Looking back on the event as a whole I came to realize that our family was very fortunate. We somehow ended up avoiding the pestilence that many of our neighbors succumbed to like little Garvean. We very narrowly avoided having to leave to go to one of the area workhouses in town. The Irish Poor Land System had resulted in building a large amount of such workhouses, with enough beds to house around 100,000 or so, but honestly the British goal was quite perplexing: they wanted to make poverty so unbelievably unendurable that we, the victims, would embrace the righteousness of the “saved,” namely to be more industrious, self-reliant, and very disciplined. (“Cousins, Mel.”). This was extremely hard to do, in my opinion, when one is starving to death and out of steady work.

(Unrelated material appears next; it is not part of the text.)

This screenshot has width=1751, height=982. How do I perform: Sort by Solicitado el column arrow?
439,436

Many of the Brits took on this attitude that the famine was God’s punishment toward a sinful people, referring to us. Well being that nearly half if not all of Southern Ireland were devout Catholics and didn’t agree with this nonsense. (“Jones, Emrys, and Jim Smyth.”). Those hard necks could only fool over the Northern traders with that rubbish. Despite the very noticeable fact that many of us were starving and dying from scurvy, fever, smallpox, and etc., our country kept having to export foods to the English. (“Epidemic Diseases of the Great Famine.”). These foods included oats, bacon, eggs, butter, lard, pork, beef, and fresh salmon. And in return, the Brits ended up finally opening up a few soup kitchens for us, but of the couple thousand they had planned, only half were opened and in operation in early 1848. (“Soup Kitchens and Workhouses.”).

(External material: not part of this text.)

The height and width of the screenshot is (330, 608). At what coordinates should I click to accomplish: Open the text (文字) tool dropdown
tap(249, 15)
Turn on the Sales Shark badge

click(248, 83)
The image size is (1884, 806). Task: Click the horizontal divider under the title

In late 1848 nearing 1849, I was now finally able to do some agricultural work again in the potato fields, as now the crop were healthy enough to use again. (“Fanning, Ronan, and John O’Beirne Ranelagh.”). The only downfall was that now the crops were only one-fourth its normal size. Because of this we had to resort to eating the seed potatoes and grain over the winter to stay alive. It seemed like all hope was to be lost again. That same year Britain passed the Extended Poor Law which shifted the cost of feeding the massive amounts of starving people and the maintenance of poorhouses to the Irish landowners. (“The Poor Law in Ireland.”). With this now in effect it made the eviction of tenant farmers like myself and my parents an efficient way for the landowner to lower his tax or poor rate. Between 1847 and 1851, the eviction rate rose tremendously and left thousands of people out of a house and job. (“The Poor Law in Ireland.”).

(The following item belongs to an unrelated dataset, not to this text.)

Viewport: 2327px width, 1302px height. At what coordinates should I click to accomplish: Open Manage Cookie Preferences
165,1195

My family and I held on until June of 1849, when the owner of the Killiney estate, where I used to work as a young child, decided to burn down the cottages of other tenant farmers in our village. We all escaped with no injures thankfully, the old man that owned the estate had saw me and my parents as we walked down the street aimlessly and told us he was sorry for burning our houses, that it just had to be done. My father was passed mad and began to give him a piece of his mind. The man apologized but he offered to buy us passes to move to Britain, nice of him. My family and I survived in temporary shelters, until May 19, 1850, when we set off to board the next ship to Liverpool. We all climbed aboard the ship with the little bit of belongings we had. We were one family of many who were aboard, they all had a worried look in their eyes, wondering what was going to happen next. I too had the same worries·.